===== Document passage =====

Profile Image for Reed.
224 reviews3 followers
May 12, 2025
Let’s start with the positives. Charles Cumming’s extensive research shines through in his depiction of China, diverging from the usual focus on Russia in spy novels. His vivid descriptions of Hong Kong, Shanghai, and Beijing capture the essence of expatriate life with authenticity, suggesting intimate familiarity with these locales. Additionally, Cumming’s portrayal of tradecraft is convincing, lending credibility to the narrative.

However, the novel suffers from significant shortcomings. Chief among them is the flat writing style, exacerbated by frequent head-hopping and excessive exposition that detracts from the story’s flow. The decision to employ an omniscient narrator, doubling as a journalist-spy, feels misplaced and detracts from immersion. These issues should have been addressed in the editing process to maintain narrative coherence.

Furthermore, the plot’s lack of plausibility undermines its impact. The premise involving American support for a Chinese-Muslim terrorist group during the Beijing Olympics strains credulity, leaving readers questioning the rationale behind such a convoluted scheme. Similarly, the involvement of a private corporation collaborating with the CIA seems far-fetched and detracts from the novel’s realism.

Characterization also falls short. Protagonist Joe Lennox fails to resonate, coming across as a passive figure still fixated on his ex-girlfriend, Isabella, even after seven years. His relationship with Megan in Shanghai feels forced and fails to add depth to his character. Supporting characters like Miles, portrayed as a caricature of a CIA agent, further diminish reader engagement.

In conclusion, while Cumming’s descriptive prowess shines in depicting settings, the novel’s narrative weaknesses prevent it from reaching its full potential. The intriguing backdrop of China and well-researched tradecraft are overshadowed by narrative inconsistencies and underdeveloped characters.
Profile Image for Teabea.
18 reviews1 follower
April 24, 2021
Getting into this book seemed harder than most and I seemed to simultaneously be invested but could also put the book down and never read it again.

=====

The tasks –
- A) Do these statements agree with the book reviews? Answer yes or no for each, and quote the deciding words. (i) The novel's setting departs from the Russia focus common in spy novels. (ii) The first reviewer finds the omniscient narrator a strength. (iii) Joe Lennox is still fixated on Isabella seven years later.
- B) Carry the book reviews forward from their last sentence.
The material has no connection to the book reviews.

===== Supplied material =====

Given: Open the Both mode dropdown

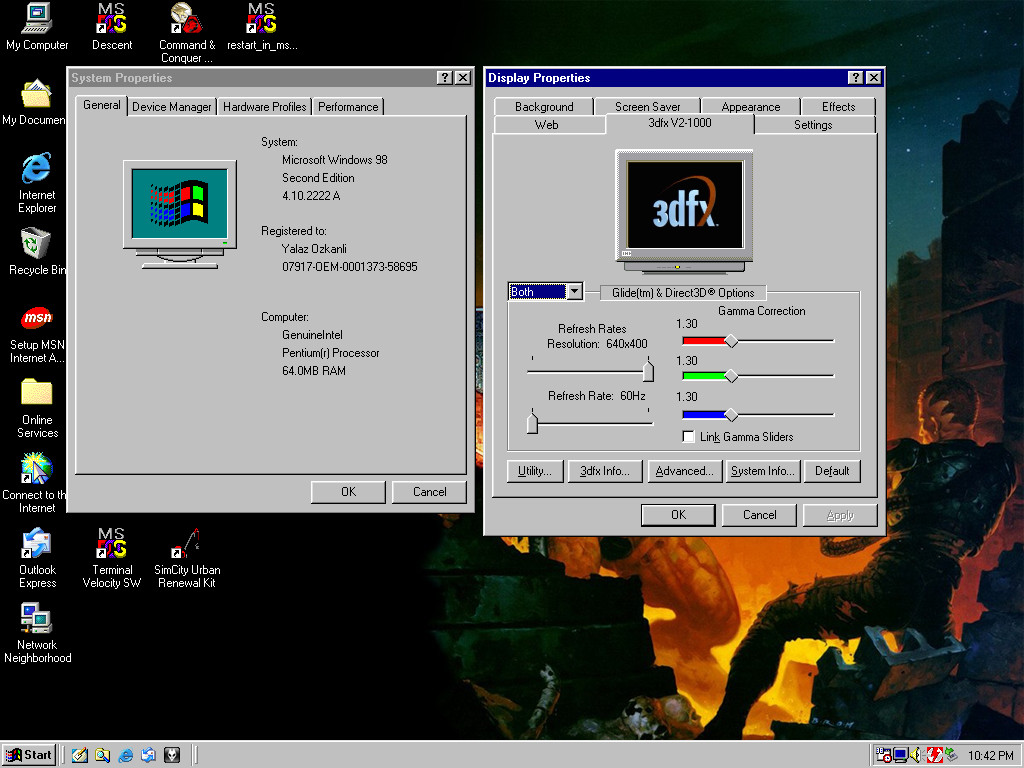Looking at the screenshot, I should [x=574, y=292].
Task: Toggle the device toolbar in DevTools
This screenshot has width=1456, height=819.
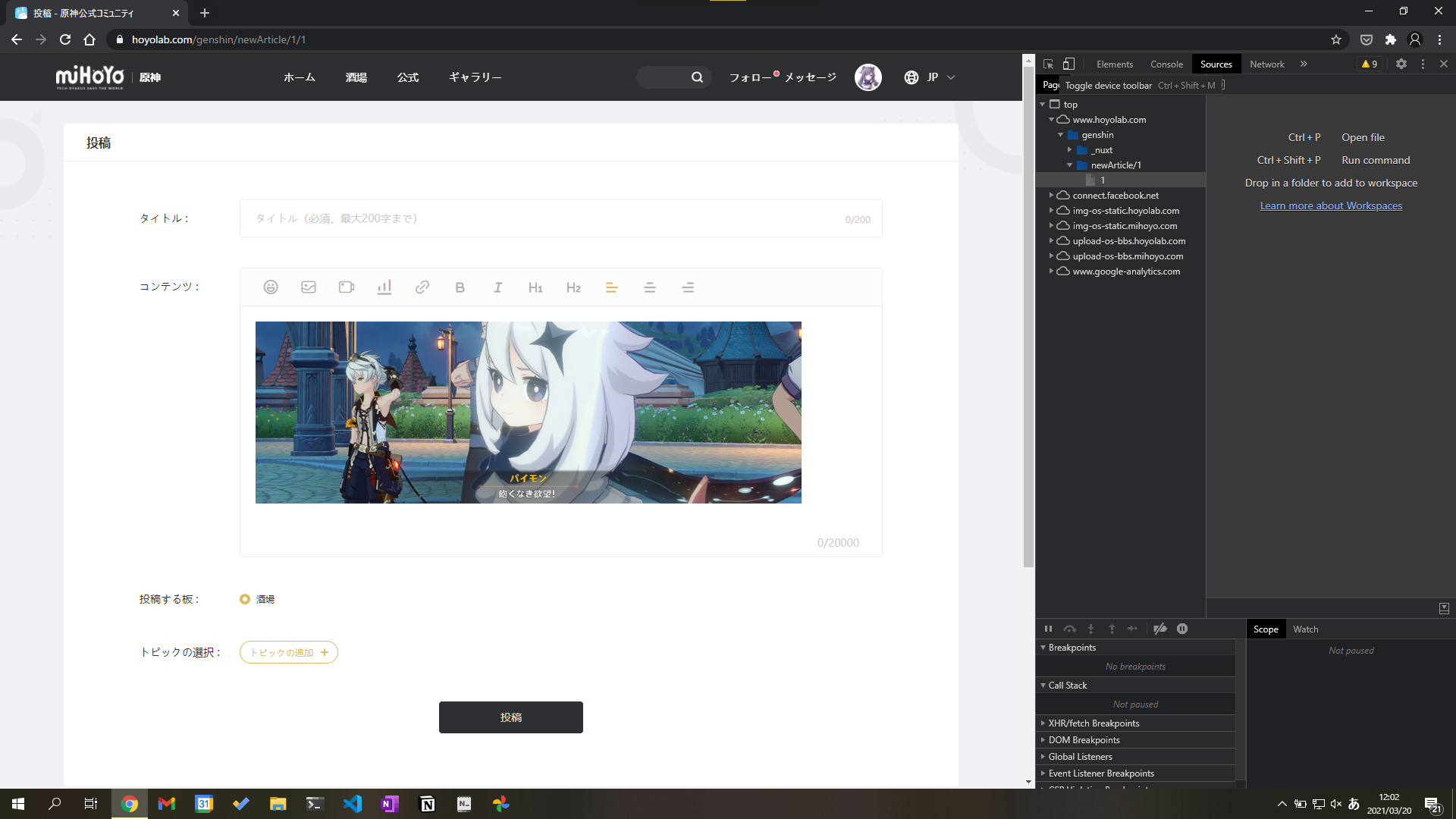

=====

Exercise results –
- A)
(i) Yes: "diverging from the usual focus on Russia in spy novels"
(ii) No: "The decision to employ an omniscient narrator, doubling as a journalist-spy, feels misplaced and detracts from immersion."
(iii) Yes: "still fixated on his ex-girlfriend, Isabella, even after seven years"

- B)
I loved the way Charles Cumming could give you an impression of a character just from the phrasing when they spoke or little bits which build on the personality.

The last section (probs 100 pages) really ramped up and trying to read it under my own time constraints added spectacularly to the tension and bubbling to the finale which overall I have to give credit for.

However, and I don’t know why but I feel indifferent to this book and I had done all the way through.

I may well read another Charles Cumming novel and see if this was a one off or just the writing isn’t to my taste; there is something there but not quite hitting the mark!
Profile Image for Kent Babin.
Author 2 books11 followers
January 25, 2017

Typhoon is an espionage thriller set mainly in pre-handover Hong Kong and 2005 Shanghai. If you can believe it, the Pentagon/CIA areembroiled in a plot to both destabilize China prior to the 2008 Olympics in Beijing and line the pockets of a corporation with oil money. At the centre of this plot are the Uighurs of Xinjiang. Their dislike of the Chinese government makes them the perfect ally to wreak havoc. There’s only one problem: an SIS agent named Joe.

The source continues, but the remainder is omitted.